Provided passage:
______
B612 20201125 123401 496 East India Company

Dynamically transforming early eighteenth century India had a substantially growing economy under the authority of Mughal emperor, Aurangzeb. But after his excruciating demise in 1707, several Mughal rulers established their control over the prominent regional kingdoms by exerting their superiority and political strength. Amidst such turbulent political metamorphosis, the British-syndicated East India Company emerged as a political power in India after deposing the influential regional powers and dominating over Mughal rulers.
The present article attempts to evaluate the reasons for the emergence of British East India Company as an imperial political power in India and their diplomatic policies of territorial expansion. In addition to this, I briefly mentioned the Charter Acts (1773, 1793, 1813, 1833 and 1853) so to trace its impact on the working process of Company.

Establishment of East India Company in India

Emergence of British East India Company as an Imperialist Political Power in India
Headquarter of East India company

 In 1600, ‘The Company of Merchants of London Trading into the East Indies‘, commonly called British East India Company received a royal charter or exclusive license from the Empress of England, Queen Elizabeth-l that certified its monopoly on trade with Eastern countries from the Cape of Good Hope to Straits of Magellan for fifteen years (it was later extended in 1609 without any specified time-limit).
______
Tasks for this exercise:
**a.** Reproduce the stretch of the East India Company article from "In 1600, ‘The" through "any specified time-limit).", word for word.
**b.** In the East India Company article, in what year was the Company's charter extended without any specified time limit?
**c.** Write the next part of the East India Company article, picking up after its final sentence.

Recorded data:
______
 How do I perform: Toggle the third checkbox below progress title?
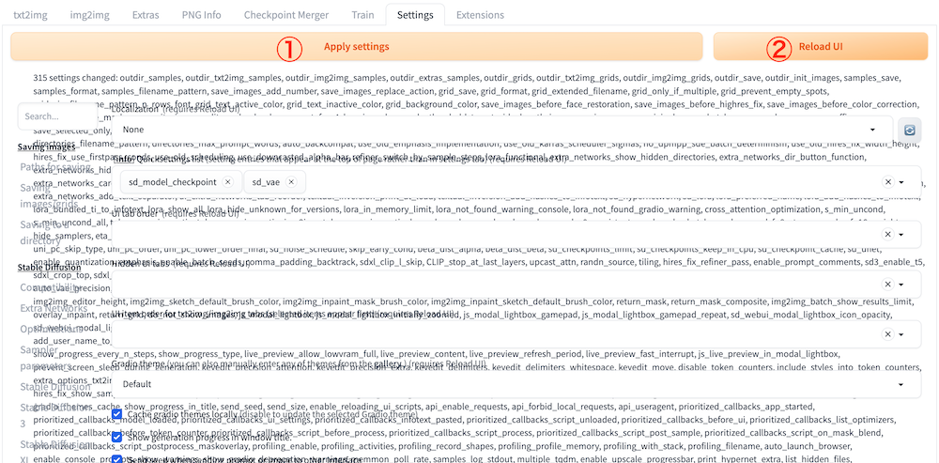[x=117, y=458]
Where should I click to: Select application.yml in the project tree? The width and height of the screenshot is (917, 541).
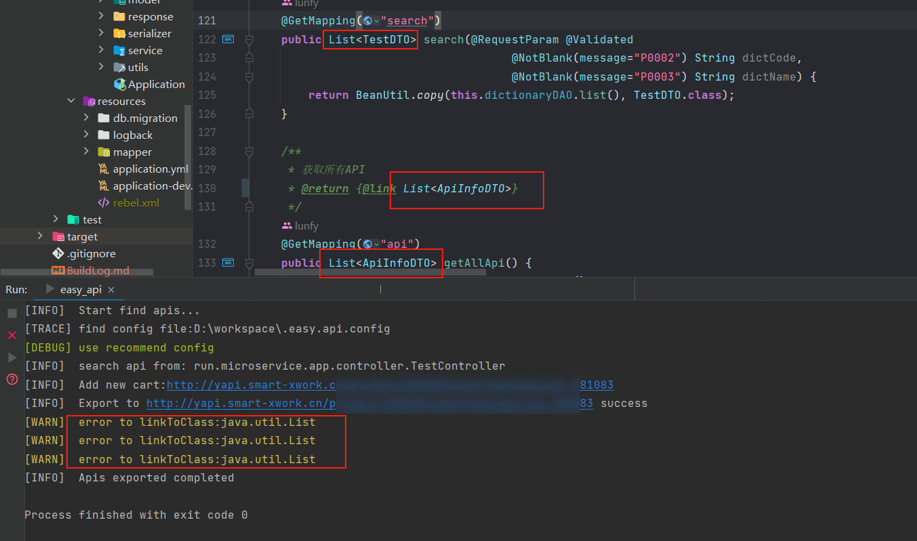point(150,169)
______
Task answers:
**a.**
In 1600, ‘The Company of Merchants of London Trading into the East Indies‘, commonly called British East India Company received a royal charter or exclusive license from the Empress of England, Queen Elizabeth-l that certified its monopoly on trade with Eastern countries from the Cape of Good Hope to Straits of Magellan for fifteen years (it was later extended in 1609 without any specified time-limit).

**b.** 1609

**c.**
Though this license empowered this foreign company to buy goods at lower prices from the East and sell it at higher prices in Europe, it could not prohibit other European mercantile companies like French, Dutch and Portuguese to enter Eastern markets. The prices of pepper, cardamom, cloves and cinnamon increased in Indian markets due to its tremendous demand amongst European trading groups and the profit margins of the company lessened hugely. The heightened competition in Eastern markets led to the culmination of intense professional conflicts between European companies. Eventually, these trading groups fabricated malpractices like- blocking sea-routes and sinking the rivalships etc. to secure their market. 

In 1608, Captain William Hawkins reached Surat in his ship Hector and granted permission from Mughal Emperor Jahangir in 1609 to extend its business in different parts of India. The English demand infuriated the overtly-competitive Portuguese who vehemently resisted against it and the mission of erecting English factories in India failed. But Jahangir was profoundly impressed with Hawkins and therefore, he assigned him as man Sardar at the salary of Rs. 30,000. He got married to Armenian Christian lady Mubarak Shah and later in 1611, he left Agra due to the exponentially rising Portuguese influence in Mughal political affairs. 
Expanding its trading activities in the south-east coast of India near Andhra Pradesh, the first English factory was built in Masulipatnam in 1611 [The factory was temporary] with the approval of  Golkonda Bahmini ruler. The English factory started progressing in certain confined territories of India but it couldn’t flourish throughout the nation.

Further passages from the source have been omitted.